(Word and element location records)

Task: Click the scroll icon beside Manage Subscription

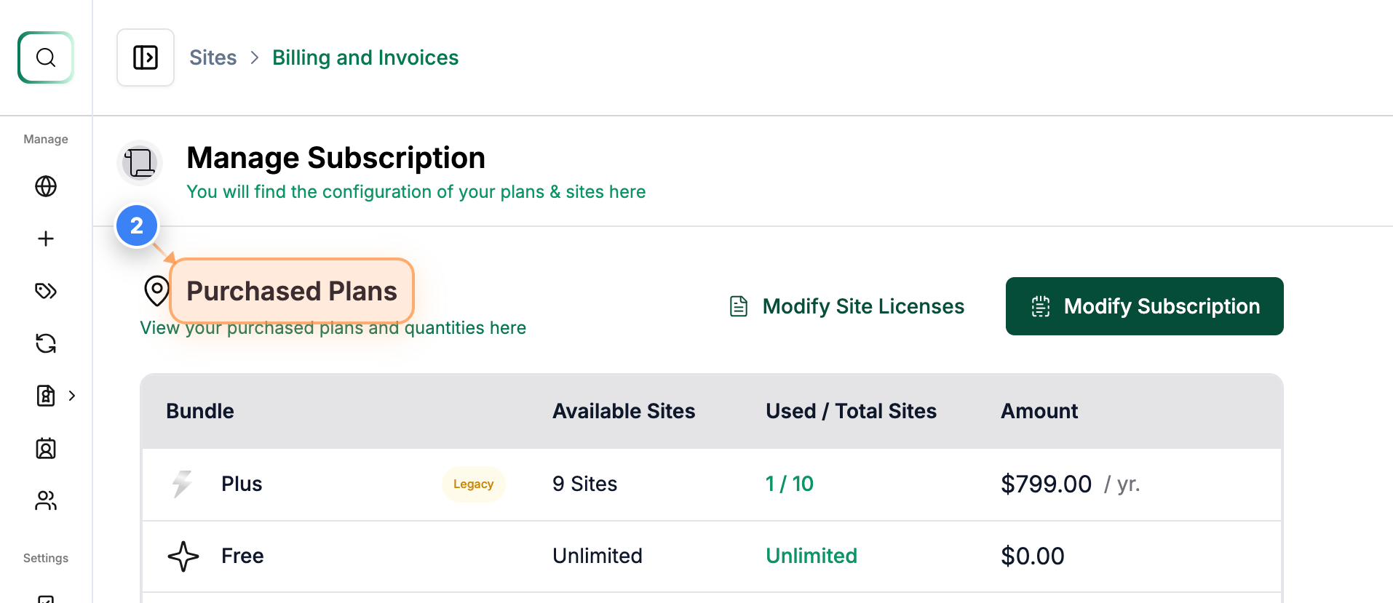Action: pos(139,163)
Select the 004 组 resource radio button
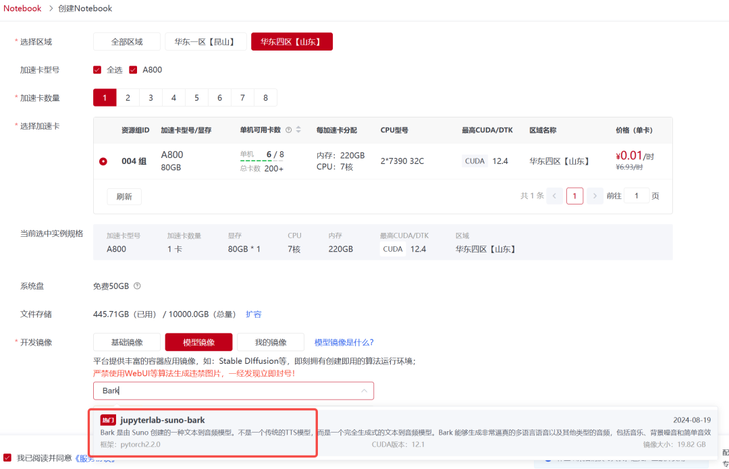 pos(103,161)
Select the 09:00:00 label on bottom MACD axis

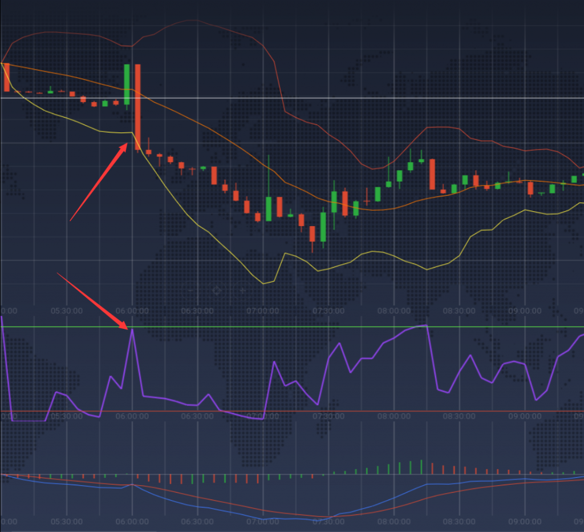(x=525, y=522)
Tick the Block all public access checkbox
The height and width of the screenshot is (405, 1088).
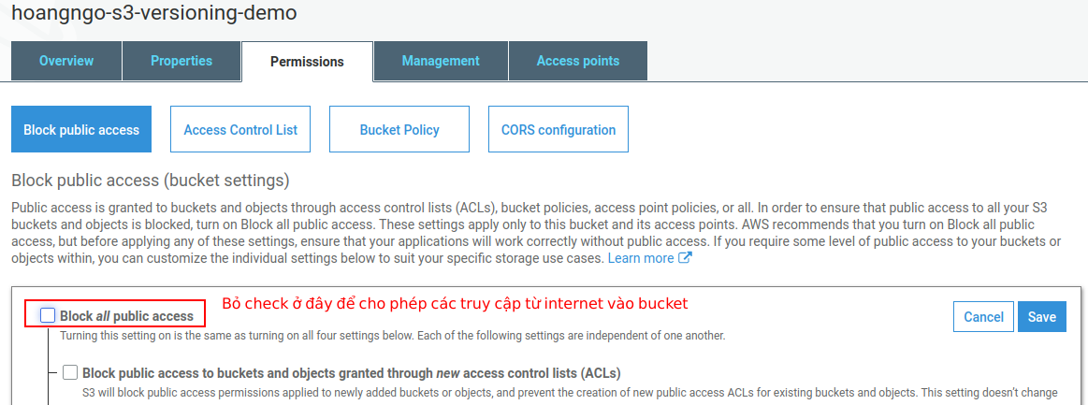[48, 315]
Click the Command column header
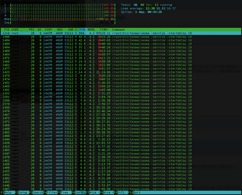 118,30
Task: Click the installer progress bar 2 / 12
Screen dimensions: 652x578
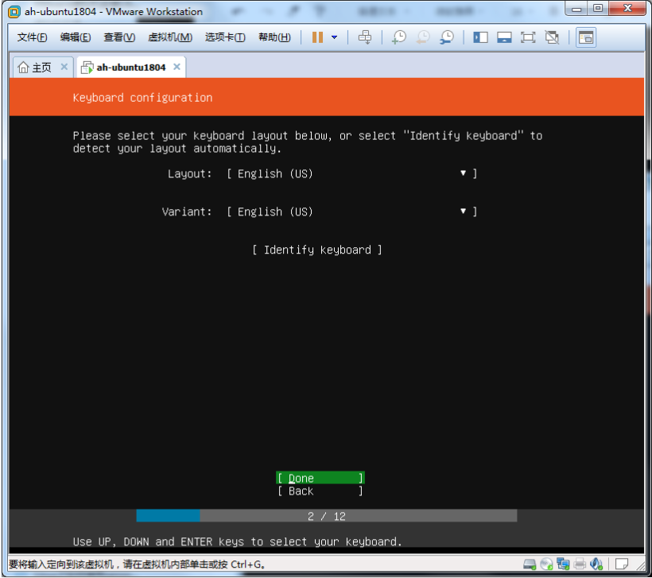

- _Instruction_
Rewrite the rows above as a numbered list, one line per item, dropping blank lines and leaving the pictures out.

- _Answer for the task_
1. Task: Click the scroll icon beside Manage Subscription
2. Action: pos(139,163)
3. Select the 004 组 resource radio button
4.  pos(103,161)
5. Select the 09:00:00 label on bottom MACD axis
6. (x=525, y=522)
7. Tick the Block all public access checkbox
8. The height and width of the screenshot is (405, 1088).
9. [48, 315]
10. Click the Command column header
11.  118,30
12. Task: Click the installer progress bar 2 / 12
13. Screen dimensions: 652x578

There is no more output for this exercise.